Problem statement :: Rewrite all of the material below as a numbered list, one item per line, and leave out any blank lines.

Records ::
_ _ _ _ _ _ _

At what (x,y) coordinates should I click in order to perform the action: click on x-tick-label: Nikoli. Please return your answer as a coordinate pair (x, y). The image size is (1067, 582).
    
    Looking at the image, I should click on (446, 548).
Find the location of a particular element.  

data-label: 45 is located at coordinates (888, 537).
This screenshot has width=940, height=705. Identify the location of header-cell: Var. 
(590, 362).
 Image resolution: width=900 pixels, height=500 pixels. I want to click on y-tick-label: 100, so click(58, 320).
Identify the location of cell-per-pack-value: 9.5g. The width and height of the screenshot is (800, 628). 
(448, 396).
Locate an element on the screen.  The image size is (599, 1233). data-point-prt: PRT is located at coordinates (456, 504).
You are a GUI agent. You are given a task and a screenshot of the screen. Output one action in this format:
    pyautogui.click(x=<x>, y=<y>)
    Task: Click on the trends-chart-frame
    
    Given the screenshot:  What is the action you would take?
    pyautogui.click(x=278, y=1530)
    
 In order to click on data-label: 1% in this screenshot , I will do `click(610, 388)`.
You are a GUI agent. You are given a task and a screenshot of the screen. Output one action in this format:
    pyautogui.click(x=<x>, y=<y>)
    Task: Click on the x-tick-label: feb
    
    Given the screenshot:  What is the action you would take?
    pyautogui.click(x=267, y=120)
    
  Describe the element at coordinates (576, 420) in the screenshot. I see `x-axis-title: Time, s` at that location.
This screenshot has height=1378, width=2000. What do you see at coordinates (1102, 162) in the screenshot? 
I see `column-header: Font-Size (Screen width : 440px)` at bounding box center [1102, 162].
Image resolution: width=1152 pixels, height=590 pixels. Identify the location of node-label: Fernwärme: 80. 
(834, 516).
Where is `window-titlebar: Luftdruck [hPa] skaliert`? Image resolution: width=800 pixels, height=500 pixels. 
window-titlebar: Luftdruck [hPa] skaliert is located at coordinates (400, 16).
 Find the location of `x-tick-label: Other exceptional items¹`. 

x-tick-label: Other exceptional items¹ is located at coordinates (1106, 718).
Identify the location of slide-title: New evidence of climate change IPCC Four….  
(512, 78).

_ _ _ _ _ _ _

Exercise answer ::
1. At what (x,y) coordinates should I click in order to perform the action: click on x-tick-label: Nikoli. Please return your answer as a coordinate pair (x, y). The image size is (1067, 582).
2.     Looking at the image, I should click on (446, 548).
3. Find the location of a particular element.  
4. data-label: 45 is located at coordinates (888, 537).
5. This screenshot has width=940, height=705. Identify the location of header-cell: Var. 
6. (590, 362).
7.  Image resolution: width=900 pixels, height=500 pixels. I want to click on y-tick-label: 100, so click(58, 320).
8. Identify the location of cell-per-pack-value: 9.5g. The width and height of the screenshot is (800, 628). 
9. (448, 396).
10. Locate an element on the screen.  The image size is (599, 1233). data-point-prt: PRT is located at coordinates (456, 504).
11. You are a GUI agent. You are given a task and a screenshot of the screen. Output one action in this format:
12.     pyautogui.click(x=<x>, y=<y>)
13.     Task: Click on the trends-chart-frame
14.     Given the screenshot:  What is the action you would take?
15.     pyautogui.click(x=278, y=1530)
16.  In order to click on data-label: 1% in this screenshot , I will do `click(610, 388)`.
17. You are a GUI agent. You are given a task and a screenshot of the screen. Output one action in this format:
18.     pyautogui.click(x=<x>, y=<y>)
19.     Task: Click on the x-tick-label: feb
20.     Given the screenshot:  What is the action you would take?
21.     pyautogui.click(x=267, y=120)
22.   Describe the element at coordinates (576, 420) in the screenshot. I see `x-axis-title: Time, s` at that location.
23. This screenshot has height=1378, width=2000. What do you see at coordinates (1102, 162) in the screenshot? 
24. I see `column-header: Font-Size (Screen width : 440px)` at bounding box center [1102, 162].
25. Image resolution: width=1152 pixels, height=590 pixels. Identify the location of node-label: Fernwärme: 80. 
26. (834, 516).
27. Where is `window-titlebar: Luftdruck [hPa] skaliert`? Image resolution: width=800 pixels, height=500 pixels. 
28. window-titlebar: Luftdruck [hPa] skaliert is located at coordinates (400, 16).
29.  Find the location of `x-tick-label: Other exceptional items¹`. 
30. x-tick-label: Other exceptional items¹ is located at coordinates (1106, 718).
31. Identify the location of slide-title: New evidence of climate change IPCC Four….  
32. (512, 78).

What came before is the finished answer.